A primeira delas é que a popularidade das FARC, que em alguns momentos do meio século transcorrido chegou a ser alta, caiu vertiginosamente, e que uma clara maioria do povo colombiano não acredita mais no que fazem nem no que dizem. E que sua aspiração máxima é que não só deixem as montanhas e a selva como também a vida política. Isso significa que os antigos guerrilheiros precisarão fazer muitos esforços e ter uma dedicação real à atividade política pacífica para recuperar um papel importante na Colômbia do futuro.

Os partidários do não, ganhadores do plebiscito, não devem deixar-se ofuscar pela vitória e têm que demonstrar com fatos que, efetivamente, querem a paz. Uma paz melhor que a que o Acordo de Paz propunha, mas a paz, não de novo a guerra. Isso implica negociar, fazer e conseguir concessões do adversário, algo perfeitamente realista, sob a condição de que não confundam o triunfo do não com FARC derrotadas às quais se pode humilhar e impor toda classe de exigências.

Será difícil chegar a esse novo acordo, mas não é impossível. Não ainda. Foi conseguido na América Central e na Irlanda do Norte, onde aqueles que se matavam com ferocidade sem igual há poucos anos hoje coexistem e, a duras penas, se aclimatam à democracia. O importante é estar consciente de que a velha ideia-força, que nos anos sessenta e setenta mobilizou tantos jovens, de que a justiça social está nos fuzis e nas pistolas é agora letra definitivamente morta. Aqueles que morreram fascinados por essa ilusão messiânica não contribuíram nem um pingo para diminuir a pobreza e as desigualdades e só serviram de pretexto para que se entronizassem atrozes ditaduras militares, morressem milhares de inocentes e se retardasse ainda mais a luta contra o subdesenvolvimento. Na América Latina tem renascido, em meio desse sabá de revoluções e contrarrevoluções, a ideia de que, no final das contas, a democracia é o único sistema que traz progresso de verdade, interrompe a violência e cria condições de coexistência pacífica que permitam ir dando solução aos problemas.

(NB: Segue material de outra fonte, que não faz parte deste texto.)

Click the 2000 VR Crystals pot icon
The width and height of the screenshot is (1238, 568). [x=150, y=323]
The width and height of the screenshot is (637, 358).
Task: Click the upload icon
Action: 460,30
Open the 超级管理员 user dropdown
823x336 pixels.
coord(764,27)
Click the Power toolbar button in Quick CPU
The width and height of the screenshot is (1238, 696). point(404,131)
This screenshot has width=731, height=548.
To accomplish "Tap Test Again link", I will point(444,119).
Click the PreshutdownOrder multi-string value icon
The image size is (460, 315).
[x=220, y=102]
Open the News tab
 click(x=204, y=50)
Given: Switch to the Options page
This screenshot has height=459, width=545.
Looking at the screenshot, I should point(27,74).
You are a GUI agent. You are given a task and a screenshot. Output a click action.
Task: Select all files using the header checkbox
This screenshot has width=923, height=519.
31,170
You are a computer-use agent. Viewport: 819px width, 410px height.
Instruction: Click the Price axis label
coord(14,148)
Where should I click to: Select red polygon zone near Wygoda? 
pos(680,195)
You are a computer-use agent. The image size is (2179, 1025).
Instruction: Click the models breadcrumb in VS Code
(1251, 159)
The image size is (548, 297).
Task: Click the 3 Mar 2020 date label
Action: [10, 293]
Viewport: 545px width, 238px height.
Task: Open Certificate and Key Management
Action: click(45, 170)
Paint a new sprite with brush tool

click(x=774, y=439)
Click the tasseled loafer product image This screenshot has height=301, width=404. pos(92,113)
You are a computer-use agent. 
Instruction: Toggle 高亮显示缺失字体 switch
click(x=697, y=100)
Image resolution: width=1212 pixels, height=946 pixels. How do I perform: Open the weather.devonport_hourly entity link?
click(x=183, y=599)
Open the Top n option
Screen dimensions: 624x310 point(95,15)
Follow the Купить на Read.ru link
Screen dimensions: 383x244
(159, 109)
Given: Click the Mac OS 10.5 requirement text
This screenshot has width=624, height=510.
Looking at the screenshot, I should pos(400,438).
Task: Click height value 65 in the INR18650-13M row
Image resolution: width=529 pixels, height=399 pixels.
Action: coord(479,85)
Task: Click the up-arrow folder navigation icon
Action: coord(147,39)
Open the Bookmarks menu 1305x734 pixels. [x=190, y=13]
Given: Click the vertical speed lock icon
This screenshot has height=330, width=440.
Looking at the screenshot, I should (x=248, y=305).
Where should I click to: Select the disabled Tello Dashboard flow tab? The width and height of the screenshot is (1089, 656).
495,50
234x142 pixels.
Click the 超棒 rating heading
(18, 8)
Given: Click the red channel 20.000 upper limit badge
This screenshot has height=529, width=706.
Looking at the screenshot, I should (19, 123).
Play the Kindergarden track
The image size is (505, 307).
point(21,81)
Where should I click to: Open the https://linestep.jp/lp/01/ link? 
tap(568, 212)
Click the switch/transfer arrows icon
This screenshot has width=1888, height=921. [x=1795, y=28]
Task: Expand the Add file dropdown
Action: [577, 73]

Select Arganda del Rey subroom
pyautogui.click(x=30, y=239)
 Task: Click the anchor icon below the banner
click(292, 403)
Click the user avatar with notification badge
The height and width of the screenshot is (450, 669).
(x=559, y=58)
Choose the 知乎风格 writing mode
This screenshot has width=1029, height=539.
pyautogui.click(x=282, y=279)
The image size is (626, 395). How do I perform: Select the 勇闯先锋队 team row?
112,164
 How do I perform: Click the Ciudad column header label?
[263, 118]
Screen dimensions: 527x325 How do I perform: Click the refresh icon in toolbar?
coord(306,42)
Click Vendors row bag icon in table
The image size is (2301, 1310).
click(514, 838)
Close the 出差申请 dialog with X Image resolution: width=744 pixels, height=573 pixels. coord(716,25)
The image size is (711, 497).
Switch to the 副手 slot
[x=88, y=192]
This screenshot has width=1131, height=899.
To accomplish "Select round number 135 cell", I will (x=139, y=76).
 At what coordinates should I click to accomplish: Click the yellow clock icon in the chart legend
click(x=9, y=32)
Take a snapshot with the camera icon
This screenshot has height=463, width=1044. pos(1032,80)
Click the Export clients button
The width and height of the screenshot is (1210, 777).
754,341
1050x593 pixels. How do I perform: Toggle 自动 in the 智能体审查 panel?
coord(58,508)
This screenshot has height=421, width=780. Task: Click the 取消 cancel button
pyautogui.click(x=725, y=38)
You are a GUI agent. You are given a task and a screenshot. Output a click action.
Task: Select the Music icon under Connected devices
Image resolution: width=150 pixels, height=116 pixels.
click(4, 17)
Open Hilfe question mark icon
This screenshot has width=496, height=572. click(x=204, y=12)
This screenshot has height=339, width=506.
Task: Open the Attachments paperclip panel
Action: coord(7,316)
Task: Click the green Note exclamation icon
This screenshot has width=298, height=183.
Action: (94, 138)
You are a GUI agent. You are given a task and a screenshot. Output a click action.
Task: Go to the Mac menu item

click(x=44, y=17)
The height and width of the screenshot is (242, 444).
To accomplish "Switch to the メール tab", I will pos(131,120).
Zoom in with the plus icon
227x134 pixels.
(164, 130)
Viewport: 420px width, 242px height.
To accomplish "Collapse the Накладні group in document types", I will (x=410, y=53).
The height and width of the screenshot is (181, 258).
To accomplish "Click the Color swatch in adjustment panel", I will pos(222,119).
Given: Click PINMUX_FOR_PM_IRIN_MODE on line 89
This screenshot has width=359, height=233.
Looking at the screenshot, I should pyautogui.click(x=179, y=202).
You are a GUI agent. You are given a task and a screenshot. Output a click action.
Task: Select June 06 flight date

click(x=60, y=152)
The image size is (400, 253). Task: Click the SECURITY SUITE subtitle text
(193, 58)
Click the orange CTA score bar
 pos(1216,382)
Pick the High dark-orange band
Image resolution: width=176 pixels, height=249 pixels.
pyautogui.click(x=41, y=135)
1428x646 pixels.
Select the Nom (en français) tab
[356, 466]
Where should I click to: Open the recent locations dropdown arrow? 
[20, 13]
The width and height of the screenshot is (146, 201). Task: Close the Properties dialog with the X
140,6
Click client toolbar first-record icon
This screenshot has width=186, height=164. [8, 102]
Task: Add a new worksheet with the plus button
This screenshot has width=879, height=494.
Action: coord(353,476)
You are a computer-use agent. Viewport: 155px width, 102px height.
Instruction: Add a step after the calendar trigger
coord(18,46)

É menos vistoso e espetacular do que queriam os impacientes justiceiros, mas, julgando com os pés bem assentados sobre a terra, quais são os modelos revolucionários bem-sucedidos? A trágica e letárgica Cuba, da qual milhões de cubanos continuam tentando escapar, custe o que lhes custar? A destroçada Venezuela, que morre literalmente de fome, sem medicamentos, sem trabalho, sem luz, sem esperanças, sequestrada por um pequeno bando de demagogos e narcotraficantes?

Os partidários do não que agitavam o espectro de uma Colômbia que poderia tornar-se “castrochavista” se o sim vencesse sabiam muito bem que isso não era verdade. Se em algum momento “o socialismo do século XXI” exerceu alguma influência na América Latina, isso já ficou muito para trás, e, dado o estado calamitoso ao qual levou a Venezuela, o chavismo se transformou, sim, no exemplo luminoso do que não se deve fazer se se quer viver com paz e liberdade, e progredir.

A Colômbia continuou sendo uma democracia no pouco mais de meio século que a guerrilha durou, e isso já é um mérito extraordinário. Um esforço a mais, de todos, para que a paz seja possível.